The rest of the car is basically pretty sound, apparently.
Back to rust. I gave the TVR wheels a wipe down after I used it last, but there was obviously still salt on there - the wheels are now covered in a coating of while oxide dust. More polishing required!
The advantage of fibreglass cars is that all of the rust is hidden underneath. That’s been a distinct advantage to some, who enter their cars for shows and then hope nobody looks underneath. I’ve seen some “winners” whose engine bays and chassis look like the engine room of the Titanic - not when it was built, but now!
That’s also a disadvantage of course, because somebody can buy a tidy-looking car and then find that it has crumbled to dust underneath. Seen that as well.

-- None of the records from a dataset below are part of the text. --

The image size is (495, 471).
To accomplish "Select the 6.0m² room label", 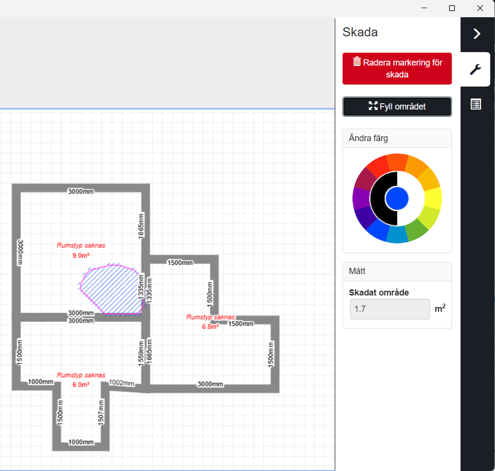I will [81, 384].
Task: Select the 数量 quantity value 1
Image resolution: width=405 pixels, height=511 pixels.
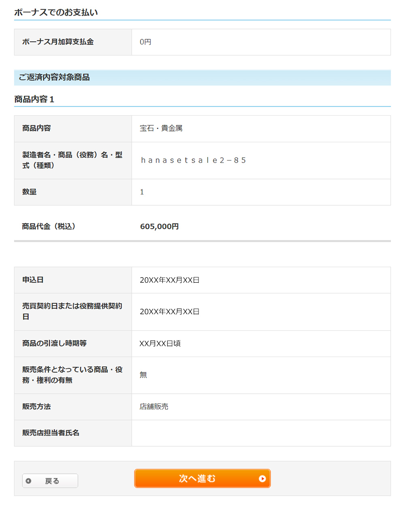Action: click(142, 192)
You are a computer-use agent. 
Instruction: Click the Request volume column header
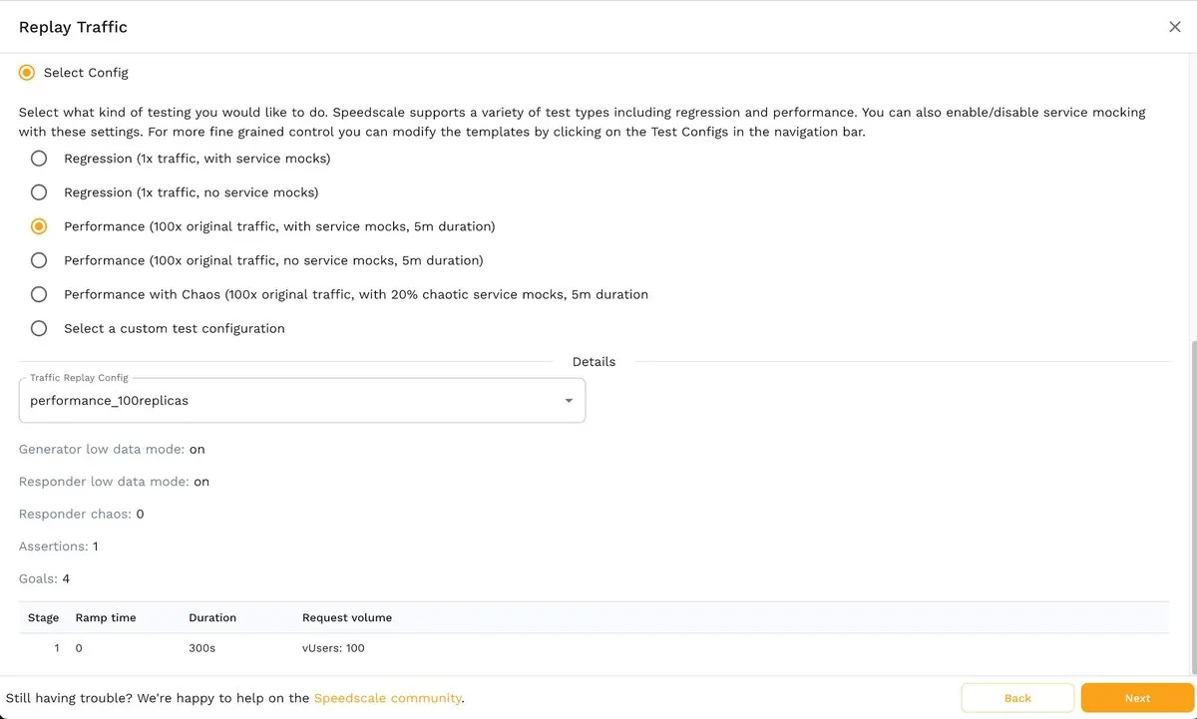tap(347, 617)
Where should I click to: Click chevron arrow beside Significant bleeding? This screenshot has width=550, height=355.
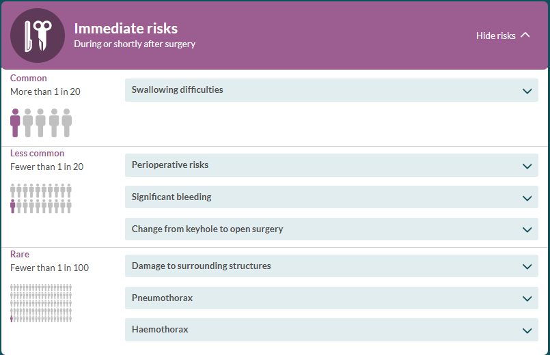(527, 199)
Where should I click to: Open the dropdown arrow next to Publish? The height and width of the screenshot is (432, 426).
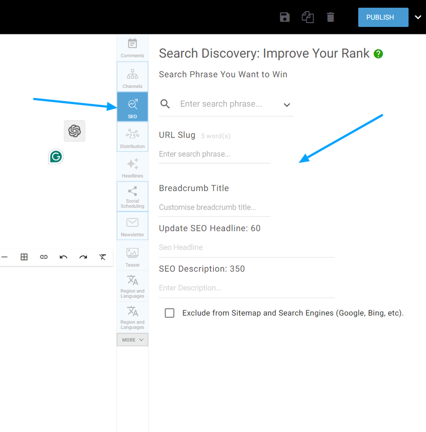418,17
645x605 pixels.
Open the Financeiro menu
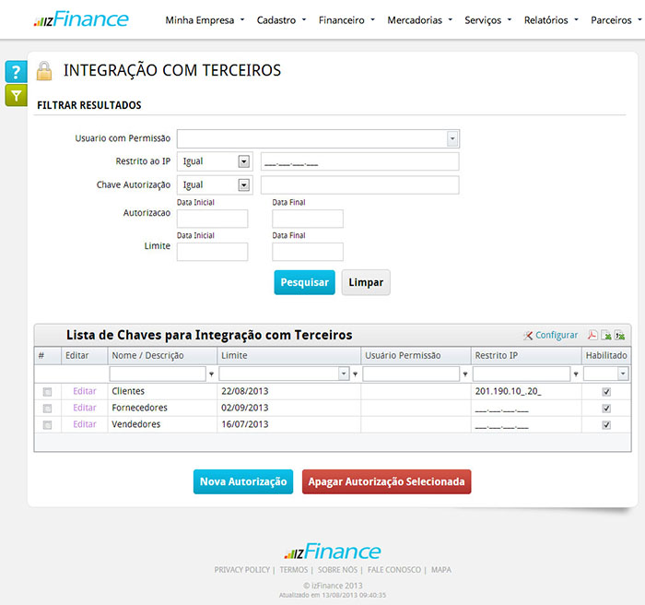point(346,19)
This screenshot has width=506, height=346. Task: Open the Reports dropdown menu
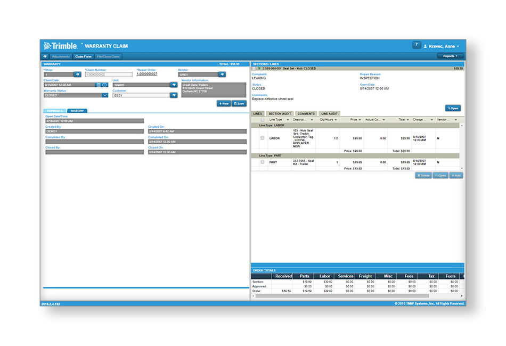tap(451, 56)
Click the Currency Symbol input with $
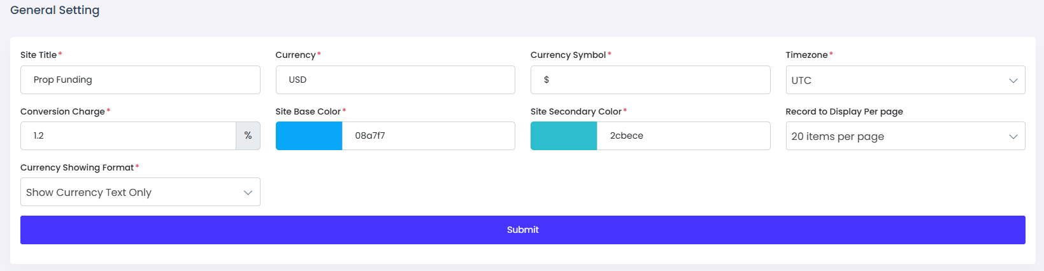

Not happy with the amount of rust I already own, I went out and bought some more.
It’s a pedal car. Built in 1960 or 1961 by Triang, based on the 1957 or 58 Vanwall, as driven by Stirling Moss (the best driver never to be world champion) and Tony Brooks (the most famous driver that most people have never heard of). Here’s a photo of the great Stirling in action rounding Tabac at Monaco in 1957 (did I ever mention that I’ve been to the Monaco Grand Prix? I did? Oh ok then, as you were):
Mine has been repainted in “omelette yellow” (or possibly just rolled in omelette, judging by the Artex-like texture). It needs a couple of dings bashed out, a bit of a repaint, some new bits including a steering wheel and a windscreen.
Best of all, it fits in the space I have left in the garage!
Don’t ask me what I’m going to do with it when (if) it’s finished - I haven’t a clue. I won’t be driving it, that’s for sure.